**Tasks to perform**
**a)** In the text on processing multiple audio inputs, what happens to excess inputs?
**b)** Carry the text on processing and mixing audio inputs forward from its last sentence.

It's entirely up to you. This is a very powerful tool in your audio programming toolkit.

Processing multiple inputs

Let's take a look at an implementation of process() that can process multiple inputs, with each input being used to generate the corresponding output. Any excess inputs are ignored.

process(inputList, outputList, parameters) {
  const sourceLimit = Math.min(inputList.length, outputList.length);

  for (let inputNum = 0; inputNum < sourceLimit; inputNum++) {
    const input = inputList[inputNum];
    const output = outputList[inputNum];
    const channelCount = Math.min(input.length, output.length);

    for (let channelNum = 0; channelNum < channelCount; channelNum++) {
      input[channelNum].forEach((sample, i) => {
        // Manipulate the sample
        output[channelNum][i] = sample;
      });
    }
  };

  return true;
}

Note that when determining the number of sources to process and send through to the corresponding outputs, we use Math.min() to ensure that we only process as many channels as we have room for in the output list. The same check is performed when determining how many channels to process in the current input; we only process as many as there are room for in the destination output. This avoids errors due to overrunning these arrays.

Mixing inputs

Many nodes perform mixing operations, where the inputs are combined in some way into a single output. This is demonstrated in the following example.

Target position entries
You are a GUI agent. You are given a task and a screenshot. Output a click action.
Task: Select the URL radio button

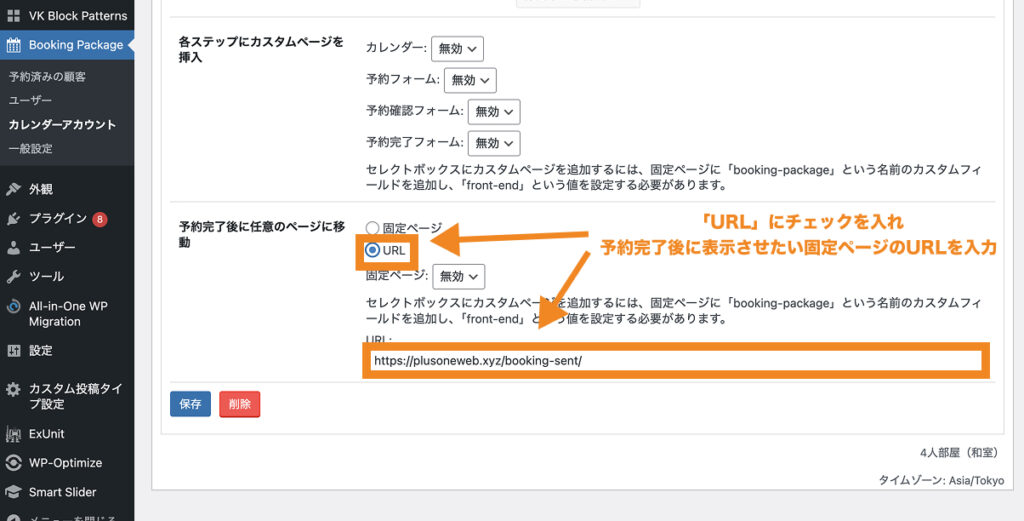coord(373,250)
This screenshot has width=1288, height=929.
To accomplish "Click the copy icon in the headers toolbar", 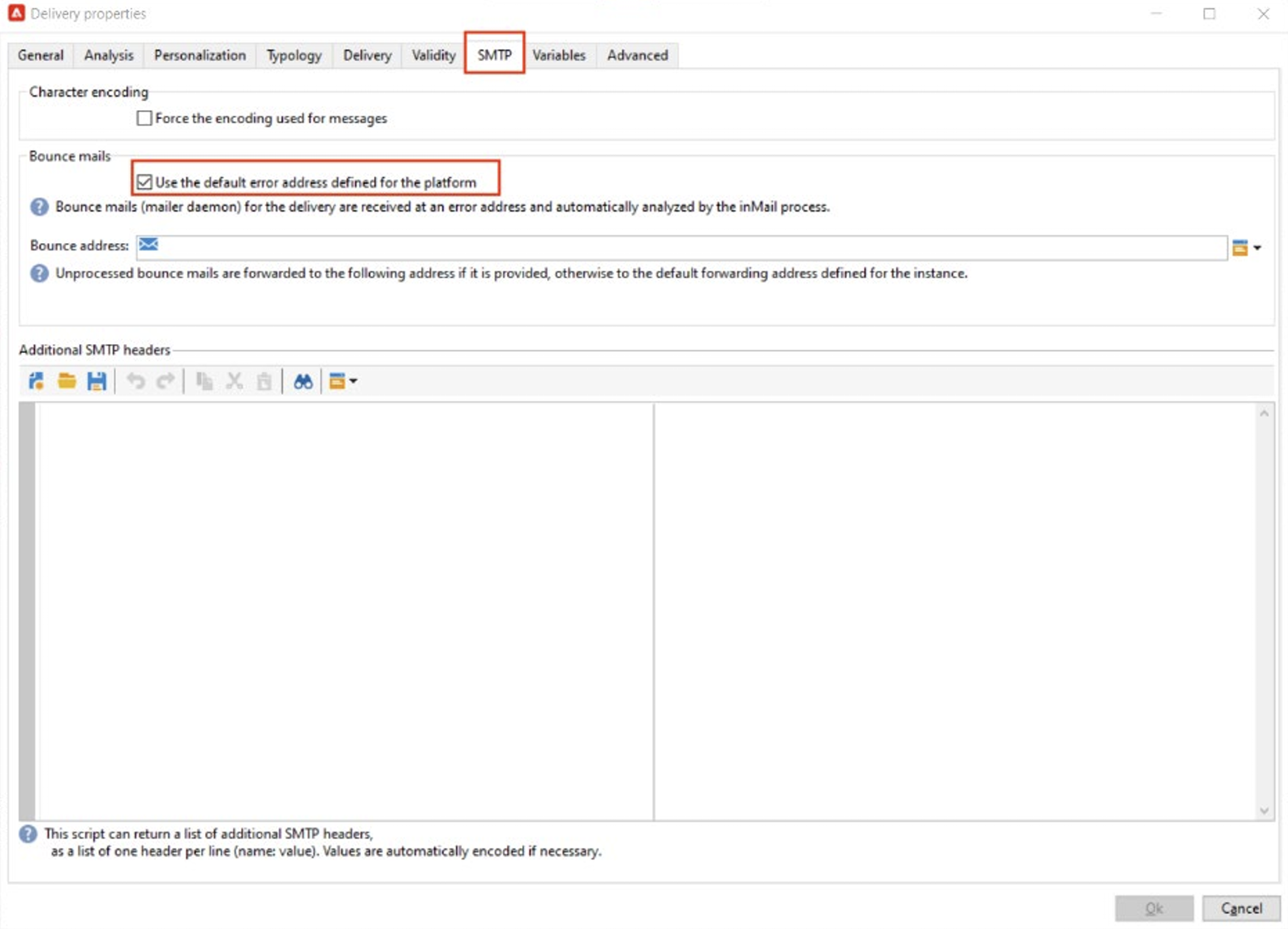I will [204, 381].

**Outputs by task**
**a)** They are ignored.

**b)**
process(inputList, outputList, parameters) {
  const sourceLimit = Math.min(inputList.length, outputList.length);
  for (let inputNum = 0; inputNum < sourceLimit; inputNum++) {
    let input = inputList[inputNum];
    let output = outputList[0];
    let channelCount = Math.min(input.length, output.length);

    for (let channelNum = 0; channelNum < channelCount; channelNum++) {
      for (let i = 0; i < input[channelNum].length; i++) {
        let sample = output[channelNum][i] + input[channelNum][i];

        if (sample > 1.0) {
          sample = 1.0;
        } else if (sample < -1.0) {
          sample = -1.0;
        }

        output[channelNum][i] = sample;
      }
    }
  };

  return true;
}

This is similar code to the previous sample in many ways, but only the first output—outputList[0]—is altered. Each sample is added to the corresponding sample in the output buffer, with a simple code fragment in place to prevent the samples from exceeding the legal range of -1.0 to 1.0 by capping the values; there are other ways to avoid clipping that are perhaps less prone to distortion, but this is a simple example that's better than nothing.

Lifetime of an audio worklet processor

The only means by which you can influence the lifespan of your audio worklet processor is through the value returned by process(), which should be a Boolean value indicating whether or not to override the user agent's decision-making as to whether or not your node is still in use.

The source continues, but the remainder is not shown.